* [WHAT TO DO]: Exactly as given, write out the lines from the one containing "This screenshot has width=561, height=377." through the end of the listing, with both ends included and nothing else.

[Start of Attachment]

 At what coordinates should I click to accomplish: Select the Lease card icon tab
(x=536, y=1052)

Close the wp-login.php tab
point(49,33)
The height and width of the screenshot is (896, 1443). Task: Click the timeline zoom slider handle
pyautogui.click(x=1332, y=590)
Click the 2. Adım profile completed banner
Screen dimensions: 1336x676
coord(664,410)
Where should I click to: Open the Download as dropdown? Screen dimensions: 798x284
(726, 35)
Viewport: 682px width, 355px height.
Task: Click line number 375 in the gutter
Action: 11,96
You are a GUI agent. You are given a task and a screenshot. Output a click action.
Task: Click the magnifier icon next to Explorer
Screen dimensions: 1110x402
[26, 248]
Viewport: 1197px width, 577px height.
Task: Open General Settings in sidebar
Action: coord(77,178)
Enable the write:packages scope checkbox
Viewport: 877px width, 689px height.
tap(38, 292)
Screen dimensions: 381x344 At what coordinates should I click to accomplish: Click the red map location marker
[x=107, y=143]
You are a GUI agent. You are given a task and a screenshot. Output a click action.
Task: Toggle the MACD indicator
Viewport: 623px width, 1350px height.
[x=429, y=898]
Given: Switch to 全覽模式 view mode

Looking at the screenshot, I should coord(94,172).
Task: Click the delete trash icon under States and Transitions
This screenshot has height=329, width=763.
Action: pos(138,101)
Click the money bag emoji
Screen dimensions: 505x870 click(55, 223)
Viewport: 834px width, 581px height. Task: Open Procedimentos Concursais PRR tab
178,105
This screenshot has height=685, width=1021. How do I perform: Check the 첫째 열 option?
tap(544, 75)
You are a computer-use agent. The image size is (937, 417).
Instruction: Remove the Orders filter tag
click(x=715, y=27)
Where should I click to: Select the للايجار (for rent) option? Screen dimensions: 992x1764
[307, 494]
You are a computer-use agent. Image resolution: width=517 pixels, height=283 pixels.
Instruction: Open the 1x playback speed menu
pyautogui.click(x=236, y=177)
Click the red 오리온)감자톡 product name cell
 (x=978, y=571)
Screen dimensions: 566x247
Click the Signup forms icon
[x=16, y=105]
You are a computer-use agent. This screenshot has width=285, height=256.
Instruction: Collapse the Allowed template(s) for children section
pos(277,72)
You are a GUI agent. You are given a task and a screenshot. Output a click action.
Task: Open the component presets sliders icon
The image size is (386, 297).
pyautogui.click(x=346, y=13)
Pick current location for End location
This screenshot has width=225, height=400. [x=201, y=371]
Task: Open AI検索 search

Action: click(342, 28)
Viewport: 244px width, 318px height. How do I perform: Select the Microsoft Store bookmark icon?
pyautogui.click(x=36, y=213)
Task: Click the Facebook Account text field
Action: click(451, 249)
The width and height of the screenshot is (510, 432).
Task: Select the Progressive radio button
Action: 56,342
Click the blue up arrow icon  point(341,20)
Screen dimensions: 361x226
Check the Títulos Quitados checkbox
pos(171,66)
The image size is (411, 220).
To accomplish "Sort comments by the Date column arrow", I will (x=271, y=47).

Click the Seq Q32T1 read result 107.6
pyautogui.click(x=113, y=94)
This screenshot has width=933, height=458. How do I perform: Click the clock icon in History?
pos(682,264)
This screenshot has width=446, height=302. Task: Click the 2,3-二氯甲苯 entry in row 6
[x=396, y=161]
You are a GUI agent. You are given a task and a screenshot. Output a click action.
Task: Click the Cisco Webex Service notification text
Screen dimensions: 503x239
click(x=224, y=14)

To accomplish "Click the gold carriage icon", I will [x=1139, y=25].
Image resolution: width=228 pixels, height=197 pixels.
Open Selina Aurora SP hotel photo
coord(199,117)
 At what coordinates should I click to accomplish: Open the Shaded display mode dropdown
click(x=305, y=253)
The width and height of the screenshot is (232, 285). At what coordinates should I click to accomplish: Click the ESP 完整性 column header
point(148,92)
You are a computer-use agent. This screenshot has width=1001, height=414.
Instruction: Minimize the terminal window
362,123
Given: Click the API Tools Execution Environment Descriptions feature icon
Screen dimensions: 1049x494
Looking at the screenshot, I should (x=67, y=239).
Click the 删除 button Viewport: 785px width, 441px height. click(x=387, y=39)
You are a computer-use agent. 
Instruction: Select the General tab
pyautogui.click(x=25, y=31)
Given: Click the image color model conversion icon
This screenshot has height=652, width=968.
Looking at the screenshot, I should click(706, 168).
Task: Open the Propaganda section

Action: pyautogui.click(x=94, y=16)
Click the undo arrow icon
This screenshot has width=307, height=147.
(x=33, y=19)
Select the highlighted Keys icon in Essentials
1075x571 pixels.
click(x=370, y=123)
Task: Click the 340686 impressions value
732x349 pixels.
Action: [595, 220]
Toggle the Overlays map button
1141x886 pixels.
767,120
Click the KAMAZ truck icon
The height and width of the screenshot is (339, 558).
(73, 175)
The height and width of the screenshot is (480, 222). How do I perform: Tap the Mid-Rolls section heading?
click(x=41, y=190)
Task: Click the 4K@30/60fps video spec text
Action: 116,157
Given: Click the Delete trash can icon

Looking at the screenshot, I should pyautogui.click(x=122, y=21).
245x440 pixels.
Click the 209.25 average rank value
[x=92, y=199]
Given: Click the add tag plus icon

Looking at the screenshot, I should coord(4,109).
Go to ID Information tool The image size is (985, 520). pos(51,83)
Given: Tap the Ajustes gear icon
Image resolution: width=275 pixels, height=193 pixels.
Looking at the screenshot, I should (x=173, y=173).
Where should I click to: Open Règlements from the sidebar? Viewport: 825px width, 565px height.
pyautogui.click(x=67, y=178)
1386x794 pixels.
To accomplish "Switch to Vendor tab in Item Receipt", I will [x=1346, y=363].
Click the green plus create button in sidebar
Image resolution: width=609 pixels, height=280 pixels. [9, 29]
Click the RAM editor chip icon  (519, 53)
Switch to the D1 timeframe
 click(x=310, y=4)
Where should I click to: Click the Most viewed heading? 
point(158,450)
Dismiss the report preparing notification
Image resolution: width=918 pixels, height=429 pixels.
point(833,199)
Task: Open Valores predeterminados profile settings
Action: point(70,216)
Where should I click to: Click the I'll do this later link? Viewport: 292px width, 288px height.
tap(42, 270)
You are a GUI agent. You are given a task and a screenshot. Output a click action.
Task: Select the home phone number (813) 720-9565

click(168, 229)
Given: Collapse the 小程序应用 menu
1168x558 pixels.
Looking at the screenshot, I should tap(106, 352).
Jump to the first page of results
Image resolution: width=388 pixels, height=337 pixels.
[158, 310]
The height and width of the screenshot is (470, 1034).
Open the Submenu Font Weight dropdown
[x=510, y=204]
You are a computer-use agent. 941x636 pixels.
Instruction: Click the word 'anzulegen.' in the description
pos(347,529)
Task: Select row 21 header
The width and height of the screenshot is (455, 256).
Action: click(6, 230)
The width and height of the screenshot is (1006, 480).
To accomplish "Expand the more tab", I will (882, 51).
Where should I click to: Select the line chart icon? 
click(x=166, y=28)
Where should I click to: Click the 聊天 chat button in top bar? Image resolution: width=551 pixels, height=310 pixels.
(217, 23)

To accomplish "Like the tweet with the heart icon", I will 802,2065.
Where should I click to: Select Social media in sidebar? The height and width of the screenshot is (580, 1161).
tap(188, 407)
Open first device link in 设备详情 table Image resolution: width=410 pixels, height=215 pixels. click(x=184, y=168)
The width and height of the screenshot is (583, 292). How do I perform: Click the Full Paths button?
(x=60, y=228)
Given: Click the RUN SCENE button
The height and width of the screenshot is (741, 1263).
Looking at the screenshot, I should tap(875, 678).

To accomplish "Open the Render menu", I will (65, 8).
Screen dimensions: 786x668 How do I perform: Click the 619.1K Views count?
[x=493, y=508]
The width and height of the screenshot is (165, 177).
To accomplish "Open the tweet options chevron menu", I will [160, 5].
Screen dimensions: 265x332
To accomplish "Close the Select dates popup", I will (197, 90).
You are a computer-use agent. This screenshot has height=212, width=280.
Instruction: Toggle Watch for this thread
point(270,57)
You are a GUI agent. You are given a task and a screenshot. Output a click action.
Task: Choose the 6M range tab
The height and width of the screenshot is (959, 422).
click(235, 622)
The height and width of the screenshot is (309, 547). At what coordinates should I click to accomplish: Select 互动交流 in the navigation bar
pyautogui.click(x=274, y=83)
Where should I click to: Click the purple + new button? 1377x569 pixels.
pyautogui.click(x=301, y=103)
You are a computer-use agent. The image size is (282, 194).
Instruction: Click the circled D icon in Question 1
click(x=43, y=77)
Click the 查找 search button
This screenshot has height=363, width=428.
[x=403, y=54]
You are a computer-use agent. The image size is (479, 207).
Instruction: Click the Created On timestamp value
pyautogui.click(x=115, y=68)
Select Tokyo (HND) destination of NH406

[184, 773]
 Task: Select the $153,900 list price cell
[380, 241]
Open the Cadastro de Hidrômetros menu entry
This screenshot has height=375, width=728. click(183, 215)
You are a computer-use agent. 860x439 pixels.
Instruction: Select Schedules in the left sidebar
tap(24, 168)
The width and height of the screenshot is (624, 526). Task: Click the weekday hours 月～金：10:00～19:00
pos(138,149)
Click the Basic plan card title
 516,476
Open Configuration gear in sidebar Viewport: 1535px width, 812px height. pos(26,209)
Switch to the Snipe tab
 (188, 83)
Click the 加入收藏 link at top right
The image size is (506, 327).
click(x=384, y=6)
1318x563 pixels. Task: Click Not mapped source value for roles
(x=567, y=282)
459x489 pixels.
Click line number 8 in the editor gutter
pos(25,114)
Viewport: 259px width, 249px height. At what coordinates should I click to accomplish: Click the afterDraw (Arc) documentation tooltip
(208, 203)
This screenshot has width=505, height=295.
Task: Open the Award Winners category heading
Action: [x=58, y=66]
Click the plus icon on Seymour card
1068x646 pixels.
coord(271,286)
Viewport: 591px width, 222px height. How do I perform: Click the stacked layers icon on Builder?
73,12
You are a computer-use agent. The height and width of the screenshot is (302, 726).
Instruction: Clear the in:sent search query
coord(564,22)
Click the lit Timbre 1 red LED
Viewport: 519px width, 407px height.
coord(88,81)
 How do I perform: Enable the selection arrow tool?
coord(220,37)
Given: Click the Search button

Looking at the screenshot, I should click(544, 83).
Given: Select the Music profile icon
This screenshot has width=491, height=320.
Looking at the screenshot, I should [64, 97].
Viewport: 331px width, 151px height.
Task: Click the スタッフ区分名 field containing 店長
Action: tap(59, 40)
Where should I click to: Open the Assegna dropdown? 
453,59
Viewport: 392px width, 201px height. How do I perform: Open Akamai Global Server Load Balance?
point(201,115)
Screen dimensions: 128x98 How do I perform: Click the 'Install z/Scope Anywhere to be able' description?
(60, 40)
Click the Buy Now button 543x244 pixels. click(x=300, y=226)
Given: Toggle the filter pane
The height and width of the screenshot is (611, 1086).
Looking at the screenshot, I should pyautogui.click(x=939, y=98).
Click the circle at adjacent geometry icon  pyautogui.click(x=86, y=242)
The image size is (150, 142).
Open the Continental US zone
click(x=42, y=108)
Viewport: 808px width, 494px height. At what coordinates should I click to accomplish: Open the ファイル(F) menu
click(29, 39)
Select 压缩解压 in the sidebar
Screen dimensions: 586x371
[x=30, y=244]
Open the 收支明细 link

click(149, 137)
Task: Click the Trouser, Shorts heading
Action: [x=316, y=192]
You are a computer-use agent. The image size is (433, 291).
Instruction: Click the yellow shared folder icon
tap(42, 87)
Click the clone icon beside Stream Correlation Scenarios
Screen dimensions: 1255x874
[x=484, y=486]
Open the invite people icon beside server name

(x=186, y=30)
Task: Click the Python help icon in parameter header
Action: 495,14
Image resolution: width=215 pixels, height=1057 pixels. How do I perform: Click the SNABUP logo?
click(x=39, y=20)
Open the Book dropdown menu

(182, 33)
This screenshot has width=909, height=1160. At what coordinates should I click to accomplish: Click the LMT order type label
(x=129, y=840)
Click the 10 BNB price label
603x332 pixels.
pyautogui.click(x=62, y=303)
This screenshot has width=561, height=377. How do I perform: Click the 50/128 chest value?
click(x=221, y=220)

[End of Attachment]

* [OUTPUT FOR THIS EXERCISE]:
This screenshot has width=561, height=377. How do I perform: Click the 50/128 chest value?
click(x=221, y=220)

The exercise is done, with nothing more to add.